------ Data provided ------

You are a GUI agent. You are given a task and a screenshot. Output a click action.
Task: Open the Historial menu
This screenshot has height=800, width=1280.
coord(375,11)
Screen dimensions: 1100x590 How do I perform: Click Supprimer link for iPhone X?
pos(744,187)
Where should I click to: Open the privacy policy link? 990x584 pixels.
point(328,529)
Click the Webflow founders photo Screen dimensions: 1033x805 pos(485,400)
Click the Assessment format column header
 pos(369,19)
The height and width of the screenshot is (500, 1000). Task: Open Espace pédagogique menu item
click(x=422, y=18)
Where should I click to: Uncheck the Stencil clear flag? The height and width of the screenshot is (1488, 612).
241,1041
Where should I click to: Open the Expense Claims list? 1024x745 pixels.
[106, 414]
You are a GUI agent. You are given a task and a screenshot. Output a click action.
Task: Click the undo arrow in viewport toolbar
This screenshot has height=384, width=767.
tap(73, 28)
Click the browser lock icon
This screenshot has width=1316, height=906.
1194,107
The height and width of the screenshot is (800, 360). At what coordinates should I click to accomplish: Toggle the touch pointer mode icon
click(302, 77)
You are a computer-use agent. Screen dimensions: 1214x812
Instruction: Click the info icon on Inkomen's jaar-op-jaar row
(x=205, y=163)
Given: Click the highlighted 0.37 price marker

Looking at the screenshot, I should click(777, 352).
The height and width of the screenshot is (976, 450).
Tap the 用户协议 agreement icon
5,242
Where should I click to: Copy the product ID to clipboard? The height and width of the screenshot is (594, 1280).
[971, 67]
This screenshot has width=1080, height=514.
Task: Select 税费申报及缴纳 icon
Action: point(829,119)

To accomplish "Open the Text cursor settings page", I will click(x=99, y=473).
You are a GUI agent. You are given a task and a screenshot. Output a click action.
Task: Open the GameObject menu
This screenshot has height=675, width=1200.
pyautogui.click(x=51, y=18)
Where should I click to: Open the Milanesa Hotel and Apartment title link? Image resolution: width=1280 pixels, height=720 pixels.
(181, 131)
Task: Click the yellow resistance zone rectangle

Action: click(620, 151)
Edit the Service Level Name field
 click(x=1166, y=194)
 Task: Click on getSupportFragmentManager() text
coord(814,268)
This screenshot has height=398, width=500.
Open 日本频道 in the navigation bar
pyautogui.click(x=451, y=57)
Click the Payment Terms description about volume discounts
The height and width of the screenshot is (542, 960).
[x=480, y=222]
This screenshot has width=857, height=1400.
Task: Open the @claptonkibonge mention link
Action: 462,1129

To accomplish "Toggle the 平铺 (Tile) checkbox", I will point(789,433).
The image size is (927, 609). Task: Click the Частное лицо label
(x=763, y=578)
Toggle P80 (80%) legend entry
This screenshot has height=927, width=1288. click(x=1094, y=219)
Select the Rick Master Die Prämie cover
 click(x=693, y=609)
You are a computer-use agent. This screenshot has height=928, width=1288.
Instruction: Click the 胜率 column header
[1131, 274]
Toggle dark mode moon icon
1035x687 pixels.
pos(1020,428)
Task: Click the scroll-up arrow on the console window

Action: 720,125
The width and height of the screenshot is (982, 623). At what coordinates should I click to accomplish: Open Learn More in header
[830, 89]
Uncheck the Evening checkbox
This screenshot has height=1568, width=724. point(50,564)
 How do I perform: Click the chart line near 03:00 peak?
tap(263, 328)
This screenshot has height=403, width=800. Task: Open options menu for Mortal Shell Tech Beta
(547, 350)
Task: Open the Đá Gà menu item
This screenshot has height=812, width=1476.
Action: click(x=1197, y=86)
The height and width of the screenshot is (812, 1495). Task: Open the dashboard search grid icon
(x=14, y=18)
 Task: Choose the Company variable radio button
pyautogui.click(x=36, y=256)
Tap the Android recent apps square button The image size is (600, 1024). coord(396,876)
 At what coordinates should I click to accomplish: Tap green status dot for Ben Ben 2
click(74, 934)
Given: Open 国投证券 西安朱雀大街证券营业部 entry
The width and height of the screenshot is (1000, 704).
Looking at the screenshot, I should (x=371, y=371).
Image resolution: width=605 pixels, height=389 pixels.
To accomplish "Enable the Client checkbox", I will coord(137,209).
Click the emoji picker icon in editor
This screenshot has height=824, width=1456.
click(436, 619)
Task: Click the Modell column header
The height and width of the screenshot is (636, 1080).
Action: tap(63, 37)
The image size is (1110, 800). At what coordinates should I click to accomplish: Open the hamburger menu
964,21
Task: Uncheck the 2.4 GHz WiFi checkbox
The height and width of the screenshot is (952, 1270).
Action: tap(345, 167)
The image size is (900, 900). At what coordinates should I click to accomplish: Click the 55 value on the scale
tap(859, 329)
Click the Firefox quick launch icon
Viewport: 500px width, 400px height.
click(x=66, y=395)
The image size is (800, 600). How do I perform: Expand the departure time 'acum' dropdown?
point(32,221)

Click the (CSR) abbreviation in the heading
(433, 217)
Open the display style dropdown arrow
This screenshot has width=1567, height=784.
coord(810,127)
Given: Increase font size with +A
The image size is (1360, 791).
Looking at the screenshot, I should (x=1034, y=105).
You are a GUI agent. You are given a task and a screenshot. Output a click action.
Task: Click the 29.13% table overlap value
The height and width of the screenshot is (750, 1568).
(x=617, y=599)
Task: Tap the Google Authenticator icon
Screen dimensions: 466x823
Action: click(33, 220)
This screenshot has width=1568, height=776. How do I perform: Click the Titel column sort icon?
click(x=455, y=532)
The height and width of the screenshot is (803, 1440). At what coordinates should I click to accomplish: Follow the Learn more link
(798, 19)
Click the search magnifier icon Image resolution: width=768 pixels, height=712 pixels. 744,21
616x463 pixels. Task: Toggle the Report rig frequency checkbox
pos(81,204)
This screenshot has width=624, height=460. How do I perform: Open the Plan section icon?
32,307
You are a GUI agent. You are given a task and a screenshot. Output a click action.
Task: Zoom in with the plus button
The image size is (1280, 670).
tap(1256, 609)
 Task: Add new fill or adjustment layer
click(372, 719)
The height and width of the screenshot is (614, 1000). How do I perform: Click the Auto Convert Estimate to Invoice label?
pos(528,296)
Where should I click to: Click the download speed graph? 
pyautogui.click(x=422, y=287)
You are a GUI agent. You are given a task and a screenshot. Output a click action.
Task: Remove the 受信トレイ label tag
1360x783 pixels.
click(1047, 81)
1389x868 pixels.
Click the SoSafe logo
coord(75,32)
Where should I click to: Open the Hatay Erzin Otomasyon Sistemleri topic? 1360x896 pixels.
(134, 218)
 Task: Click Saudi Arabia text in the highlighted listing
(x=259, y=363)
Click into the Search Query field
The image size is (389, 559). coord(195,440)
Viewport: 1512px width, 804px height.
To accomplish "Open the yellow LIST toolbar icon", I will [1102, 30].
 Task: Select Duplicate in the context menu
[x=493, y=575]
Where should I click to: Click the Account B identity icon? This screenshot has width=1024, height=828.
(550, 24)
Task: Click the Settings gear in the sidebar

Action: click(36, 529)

------

What to work on:
Determine how many lines in the data include "with", and let the answer be that number alone.

Output of the task:
2